(DIRECTIONS): In the Easter bunny text below, set down the words between "If you are considering" and "fun, fauna facts.", inclusive, without any change.

-- GIVEN TEXT follows --

10 Reasons Not to Buy an Easter Bunny Rabbit PLEASE SHARE #easter #easterbunny
Did you know 4 out of 5 rabbits purchased as Easter presents will not live to see their first birthday? Unfortunately, those that do, generally live in less than optimal conditions or end up in shelters and euthanized. Each year, thousands of people purchase rabbits, as novelty gifts, but more often than not they end up with a living being they are not prepared to accommodate.
If you are considering buying a rabbit as an Easter gift, here are Ten Reasons NOT to Buy An Easter Bunny. Hi, welcome to Animal Facts. Let’s get started. But, before we do take a moment to like and subscribe for more fun, fauna facts.
10. Rabbits are not easy, starter pets. They need a lot of care, and it is best for them to live indoors. They can easily get too cold outside in the winter, or die from heat strokes in the summer. Be prepared to have a large cage that needs to be cleaned often in your house. They are also not wild animals and can not be released if not wanted. They will not survive on their own. There are rescue organizations online that can help rehome an unwanted bunny.

-- GIVEN TEXT concluded --
-- DATASET RECORDS follows --

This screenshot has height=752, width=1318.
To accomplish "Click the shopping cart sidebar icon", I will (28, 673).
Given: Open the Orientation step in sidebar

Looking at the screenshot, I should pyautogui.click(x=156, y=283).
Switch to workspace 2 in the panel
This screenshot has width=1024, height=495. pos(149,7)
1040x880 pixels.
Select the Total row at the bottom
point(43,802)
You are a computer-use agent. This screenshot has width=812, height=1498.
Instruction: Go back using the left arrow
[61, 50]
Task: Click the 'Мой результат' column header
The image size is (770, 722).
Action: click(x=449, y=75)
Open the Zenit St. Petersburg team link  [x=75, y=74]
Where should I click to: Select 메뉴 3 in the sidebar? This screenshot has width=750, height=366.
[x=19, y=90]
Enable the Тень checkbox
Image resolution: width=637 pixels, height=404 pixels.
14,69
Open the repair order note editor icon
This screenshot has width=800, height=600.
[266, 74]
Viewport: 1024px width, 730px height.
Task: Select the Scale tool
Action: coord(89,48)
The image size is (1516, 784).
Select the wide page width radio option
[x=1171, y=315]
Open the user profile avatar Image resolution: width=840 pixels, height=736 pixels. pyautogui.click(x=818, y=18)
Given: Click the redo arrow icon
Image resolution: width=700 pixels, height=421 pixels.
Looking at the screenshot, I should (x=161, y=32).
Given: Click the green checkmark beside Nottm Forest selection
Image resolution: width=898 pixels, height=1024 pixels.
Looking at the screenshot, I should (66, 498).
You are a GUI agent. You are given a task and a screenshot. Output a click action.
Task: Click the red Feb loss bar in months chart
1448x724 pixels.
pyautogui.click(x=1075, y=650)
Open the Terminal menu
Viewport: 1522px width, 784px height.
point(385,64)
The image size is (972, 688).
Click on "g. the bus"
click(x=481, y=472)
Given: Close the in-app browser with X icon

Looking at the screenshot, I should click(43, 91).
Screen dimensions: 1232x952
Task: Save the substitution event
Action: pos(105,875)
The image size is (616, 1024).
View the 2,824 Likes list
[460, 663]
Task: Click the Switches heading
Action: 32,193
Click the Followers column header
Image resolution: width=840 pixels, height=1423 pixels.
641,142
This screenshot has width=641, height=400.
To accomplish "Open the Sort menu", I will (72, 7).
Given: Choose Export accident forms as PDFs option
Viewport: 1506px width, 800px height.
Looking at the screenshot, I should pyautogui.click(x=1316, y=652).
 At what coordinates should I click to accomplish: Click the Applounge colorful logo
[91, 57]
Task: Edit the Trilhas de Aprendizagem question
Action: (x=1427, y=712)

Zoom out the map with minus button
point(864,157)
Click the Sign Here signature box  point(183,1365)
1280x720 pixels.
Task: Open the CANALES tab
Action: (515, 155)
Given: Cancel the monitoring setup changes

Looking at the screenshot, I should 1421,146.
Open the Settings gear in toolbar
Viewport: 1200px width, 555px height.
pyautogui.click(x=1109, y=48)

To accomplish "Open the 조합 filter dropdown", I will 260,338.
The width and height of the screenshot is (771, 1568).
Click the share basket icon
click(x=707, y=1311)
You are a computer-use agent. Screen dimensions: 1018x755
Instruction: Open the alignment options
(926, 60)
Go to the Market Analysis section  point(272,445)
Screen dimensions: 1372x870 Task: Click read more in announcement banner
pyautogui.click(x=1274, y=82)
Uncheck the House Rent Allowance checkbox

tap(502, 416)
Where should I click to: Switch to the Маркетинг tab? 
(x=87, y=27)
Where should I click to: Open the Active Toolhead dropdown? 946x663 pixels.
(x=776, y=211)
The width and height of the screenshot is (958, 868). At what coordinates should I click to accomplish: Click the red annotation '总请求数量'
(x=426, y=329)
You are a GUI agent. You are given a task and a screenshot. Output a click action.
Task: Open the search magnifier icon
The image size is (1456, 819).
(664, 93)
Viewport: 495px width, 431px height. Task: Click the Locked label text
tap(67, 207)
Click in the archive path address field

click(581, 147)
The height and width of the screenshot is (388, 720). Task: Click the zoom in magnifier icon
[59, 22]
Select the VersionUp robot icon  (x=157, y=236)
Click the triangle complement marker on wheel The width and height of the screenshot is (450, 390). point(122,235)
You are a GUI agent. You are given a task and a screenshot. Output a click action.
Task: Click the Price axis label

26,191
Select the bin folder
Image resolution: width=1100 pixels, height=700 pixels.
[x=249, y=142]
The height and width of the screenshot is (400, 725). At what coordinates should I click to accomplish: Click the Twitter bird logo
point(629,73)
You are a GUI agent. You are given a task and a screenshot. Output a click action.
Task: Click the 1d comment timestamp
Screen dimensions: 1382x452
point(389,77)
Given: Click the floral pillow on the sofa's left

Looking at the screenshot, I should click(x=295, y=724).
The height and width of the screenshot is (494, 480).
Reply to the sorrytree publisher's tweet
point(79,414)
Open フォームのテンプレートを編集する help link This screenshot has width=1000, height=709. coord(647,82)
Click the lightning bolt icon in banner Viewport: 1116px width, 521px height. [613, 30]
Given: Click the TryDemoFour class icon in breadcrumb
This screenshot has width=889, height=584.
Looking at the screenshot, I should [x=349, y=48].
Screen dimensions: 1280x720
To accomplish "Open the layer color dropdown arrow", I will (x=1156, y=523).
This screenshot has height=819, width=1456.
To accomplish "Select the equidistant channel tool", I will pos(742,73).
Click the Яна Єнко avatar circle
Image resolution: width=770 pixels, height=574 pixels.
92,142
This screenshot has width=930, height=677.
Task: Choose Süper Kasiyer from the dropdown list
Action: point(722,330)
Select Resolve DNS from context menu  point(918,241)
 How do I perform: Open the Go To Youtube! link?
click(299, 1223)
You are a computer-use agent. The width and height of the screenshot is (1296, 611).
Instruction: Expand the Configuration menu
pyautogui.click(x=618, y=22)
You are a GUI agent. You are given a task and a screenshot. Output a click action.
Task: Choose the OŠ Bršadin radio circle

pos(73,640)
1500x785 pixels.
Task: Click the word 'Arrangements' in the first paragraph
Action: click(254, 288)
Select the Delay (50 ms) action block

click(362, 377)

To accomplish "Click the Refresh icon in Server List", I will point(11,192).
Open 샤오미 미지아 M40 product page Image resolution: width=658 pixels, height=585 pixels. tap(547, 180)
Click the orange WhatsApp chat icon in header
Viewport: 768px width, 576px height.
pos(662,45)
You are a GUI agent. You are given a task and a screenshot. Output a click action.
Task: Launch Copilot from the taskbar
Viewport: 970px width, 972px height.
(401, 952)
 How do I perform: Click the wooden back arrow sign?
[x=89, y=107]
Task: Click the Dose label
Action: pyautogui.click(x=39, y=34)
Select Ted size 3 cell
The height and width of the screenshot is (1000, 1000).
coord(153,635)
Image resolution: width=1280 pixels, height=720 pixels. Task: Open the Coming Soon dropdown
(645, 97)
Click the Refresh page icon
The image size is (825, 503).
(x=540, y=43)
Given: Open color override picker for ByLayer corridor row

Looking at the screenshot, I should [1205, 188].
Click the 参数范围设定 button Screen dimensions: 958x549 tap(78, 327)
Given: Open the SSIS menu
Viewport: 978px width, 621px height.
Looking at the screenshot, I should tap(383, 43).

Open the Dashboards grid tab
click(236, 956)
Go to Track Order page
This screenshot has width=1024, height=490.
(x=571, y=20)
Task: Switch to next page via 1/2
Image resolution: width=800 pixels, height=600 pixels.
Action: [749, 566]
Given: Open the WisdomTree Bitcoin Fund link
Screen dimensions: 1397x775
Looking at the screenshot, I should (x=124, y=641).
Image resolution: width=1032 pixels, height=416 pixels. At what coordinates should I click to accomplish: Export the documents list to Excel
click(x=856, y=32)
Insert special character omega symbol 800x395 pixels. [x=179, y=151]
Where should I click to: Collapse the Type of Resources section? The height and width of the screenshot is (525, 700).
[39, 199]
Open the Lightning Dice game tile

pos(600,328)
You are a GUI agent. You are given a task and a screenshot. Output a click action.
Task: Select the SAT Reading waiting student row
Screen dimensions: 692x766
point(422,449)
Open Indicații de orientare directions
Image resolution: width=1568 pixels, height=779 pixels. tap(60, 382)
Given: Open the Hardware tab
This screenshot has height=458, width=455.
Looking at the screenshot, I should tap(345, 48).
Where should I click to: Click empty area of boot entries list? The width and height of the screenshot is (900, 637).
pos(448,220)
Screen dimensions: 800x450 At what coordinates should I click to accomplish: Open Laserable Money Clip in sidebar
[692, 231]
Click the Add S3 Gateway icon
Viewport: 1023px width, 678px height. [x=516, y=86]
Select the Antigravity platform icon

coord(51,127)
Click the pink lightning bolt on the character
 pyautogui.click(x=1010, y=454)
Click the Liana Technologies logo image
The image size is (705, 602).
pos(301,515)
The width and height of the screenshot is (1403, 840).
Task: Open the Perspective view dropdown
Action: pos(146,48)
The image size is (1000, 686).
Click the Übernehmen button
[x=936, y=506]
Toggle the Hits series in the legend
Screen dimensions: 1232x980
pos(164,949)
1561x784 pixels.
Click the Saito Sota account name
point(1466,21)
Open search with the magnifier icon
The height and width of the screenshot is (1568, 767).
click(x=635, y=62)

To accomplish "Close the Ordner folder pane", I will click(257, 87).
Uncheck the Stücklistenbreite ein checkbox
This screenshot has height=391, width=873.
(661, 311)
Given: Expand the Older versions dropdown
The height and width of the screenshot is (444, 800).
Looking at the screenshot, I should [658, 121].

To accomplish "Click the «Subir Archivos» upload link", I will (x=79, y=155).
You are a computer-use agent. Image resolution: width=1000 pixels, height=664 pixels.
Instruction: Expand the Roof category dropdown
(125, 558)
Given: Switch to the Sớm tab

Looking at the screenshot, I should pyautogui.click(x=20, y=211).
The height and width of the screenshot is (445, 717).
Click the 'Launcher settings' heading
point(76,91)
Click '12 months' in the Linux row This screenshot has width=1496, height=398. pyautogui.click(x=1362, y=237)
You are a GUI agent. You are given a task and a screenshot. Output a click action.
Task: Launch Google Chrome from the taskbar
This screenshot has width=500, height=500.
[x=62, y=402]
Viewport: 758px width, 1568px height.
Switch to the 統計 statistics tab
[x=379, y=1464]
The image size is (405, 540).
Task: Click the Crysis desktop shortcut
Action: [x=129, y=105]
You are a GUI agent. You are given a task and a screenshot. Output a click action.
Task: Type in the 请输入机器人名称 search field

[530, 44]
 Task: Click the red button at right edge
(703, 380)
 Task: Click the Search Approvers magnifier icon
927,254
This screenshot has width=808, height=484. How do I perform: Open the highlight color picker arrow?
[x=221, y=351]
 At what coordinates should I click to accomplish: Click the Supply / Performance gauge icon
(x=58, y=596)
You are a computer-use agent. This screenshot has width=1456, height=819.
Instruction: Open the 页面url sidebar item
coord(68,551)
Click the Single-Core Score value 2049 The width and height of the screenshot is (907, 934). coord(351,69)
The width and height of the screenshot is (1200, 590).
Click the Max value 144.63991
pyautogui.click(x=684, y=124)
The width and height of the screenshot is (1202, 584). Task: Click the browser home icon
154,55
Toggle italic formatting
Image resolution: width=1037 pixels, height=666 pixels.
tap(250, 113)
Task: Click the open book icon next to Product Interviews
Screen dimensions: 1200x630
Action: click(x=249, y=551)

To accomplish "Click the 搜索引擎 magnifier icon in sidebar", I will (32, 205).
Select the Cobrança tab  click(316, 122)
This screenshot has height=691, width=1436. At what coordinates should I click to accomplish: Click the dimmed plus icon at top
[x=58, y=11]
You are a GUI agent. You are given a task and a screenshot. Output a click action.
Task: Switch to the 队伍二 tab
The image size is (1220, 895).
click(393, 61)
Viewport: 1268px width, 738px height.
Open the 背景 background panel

-- DATASET RECORDS concluded --

(ANSWER SECTION):
If you are considering buying a rabbit as an Easter gift, here are Ten Reasons NOT to Buy An Easter Bunny. Hi, welcome to Animal Facts. Let’s get started. But, before we do take a moment to like and subscribe for more fun, fauna facts.